(Problem set):
#1 In the news report on Unicef and school closures, by how much is the number of out-of-school children set to increase?
#2 From the news report on Unicef and school closures, extract the passage starting at "The number of" and ending at "also at risk.".
#3 Extend the news report on Unicef and school closures, picking up after its final sentence.

(Document extract):
Jakarta: Unicef Executive-Director Henrietta Fore has underscored that no effort should be spared to keep schools open during covid-19 pandemic.
"As we enter the second year of the covid-19 pandemic, and as cases continue to soar around the world, no effort should be spared to keep schools open or prioritize them in reopening plans," said Fore in a written statement on Tuesday.
"Despite overwhelming evidence of the impact of school closures on children, and despite increasing evidence that schools are not drivers of the pandemic, too many countries have opted to keep schools closed, some for nearly a year," the head of Unicef stated.
According to Fore, the cost of closing schools – which at the peak of pandemic lockdowns affected 90 per cent of students worldwide and left more than a third of schoolchildren with no access to remote education – has been devastating.
The number of out-of-school children is set to increase by 24 million. Children’s ability to read, write and do basic math has suffered, and the skills they need to thrive in the 21st century economy have diminished. Their health, development, safety and well-being are also at risk.
"The most vulnerable among them will bear the heaviest brunt," Fore added.
"That’s why closing schools must be a measure of last resort, after all other options have been considered," the official stressed.

(Given records):
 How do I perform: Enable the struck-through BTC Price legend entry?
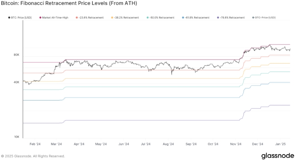click(264, 18)
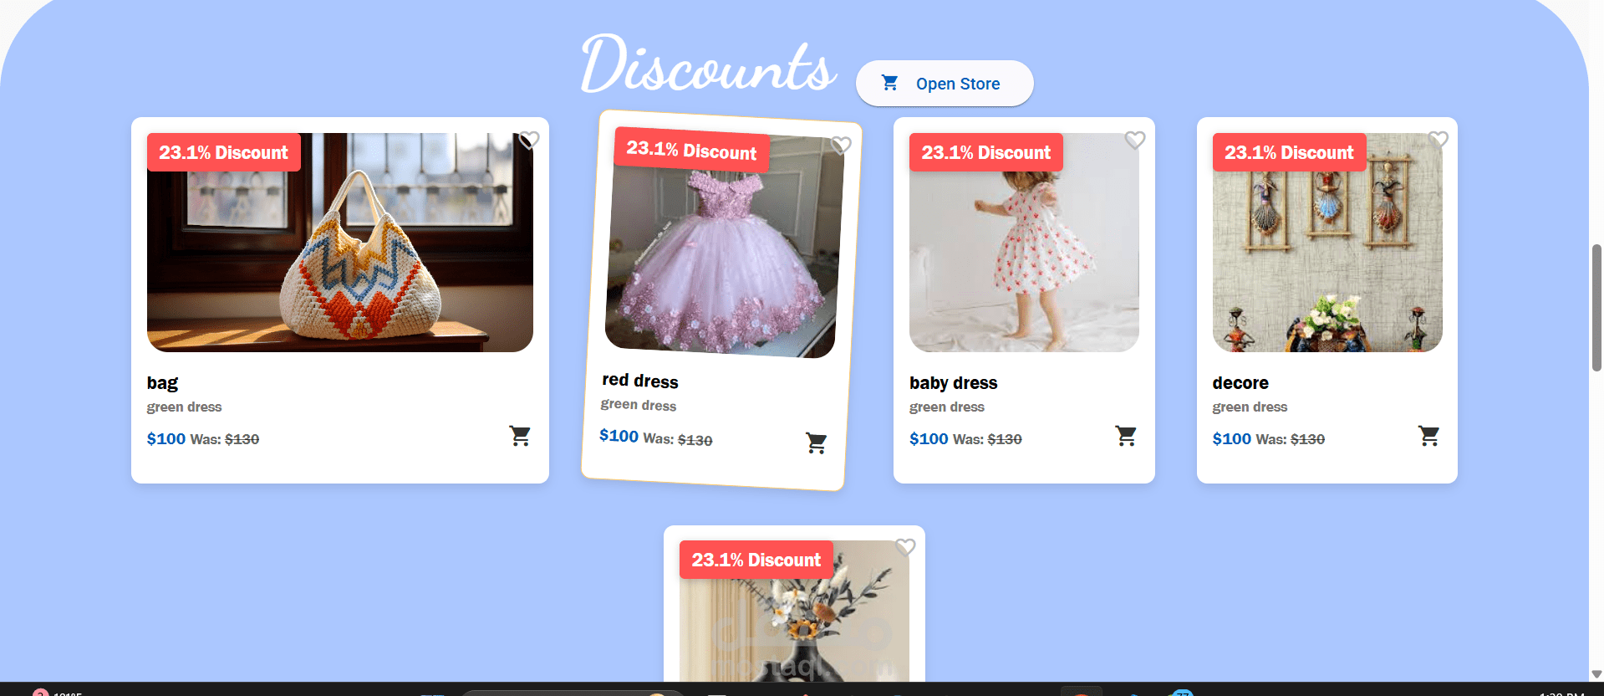Click the scrollbar down arrow
Viewport: 1604px width, 696px height.
(x=1596, y=673)
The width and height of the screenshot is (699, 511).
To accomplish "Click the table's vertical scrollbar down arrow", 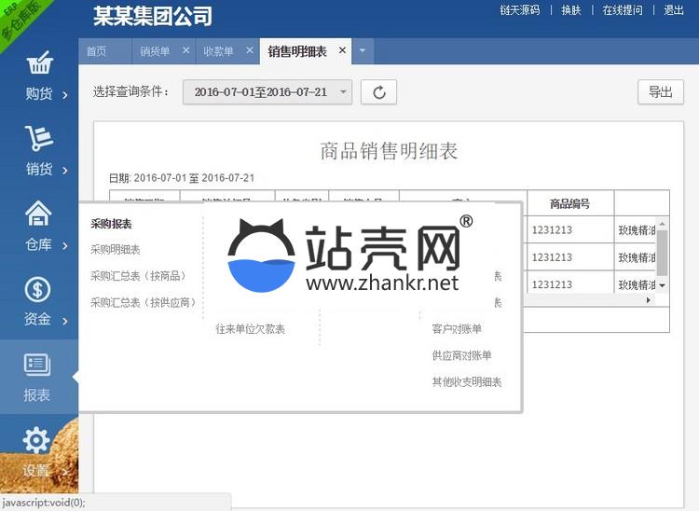I will [663, 286].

(Outputs in order):
#1 By 24 million.

#2
The number of out-of-school children is set to increase by 24 million. Children’s ability to read, write and do basic math has suffered, and the skills they need to thrive in the 21st century economy have diminished. Their health, development, safety and well-being are also at risk.

#3
Assessing the risk of transmission at the local level should be a key determinant in decisions on school operations. Nationwide school closures must be avoided whenever possible. Where there are high levels of community transmission, where health systems are under extreme pressure and where closing schools is deemed inevitable, safeguarding measures must be put in place. This includes ensuring that children who are at risk of violence in their homes, who are reliant upon school meals and whose parents are essential workers are able to continue their education in their classrooms.
"In case of lockdowns, schools must be among the first to reopen once authorities start lifting restrictions. Catch-up classes should be prioritized to ensure that children who have been unable to learn remotely are not left behind," Fore said.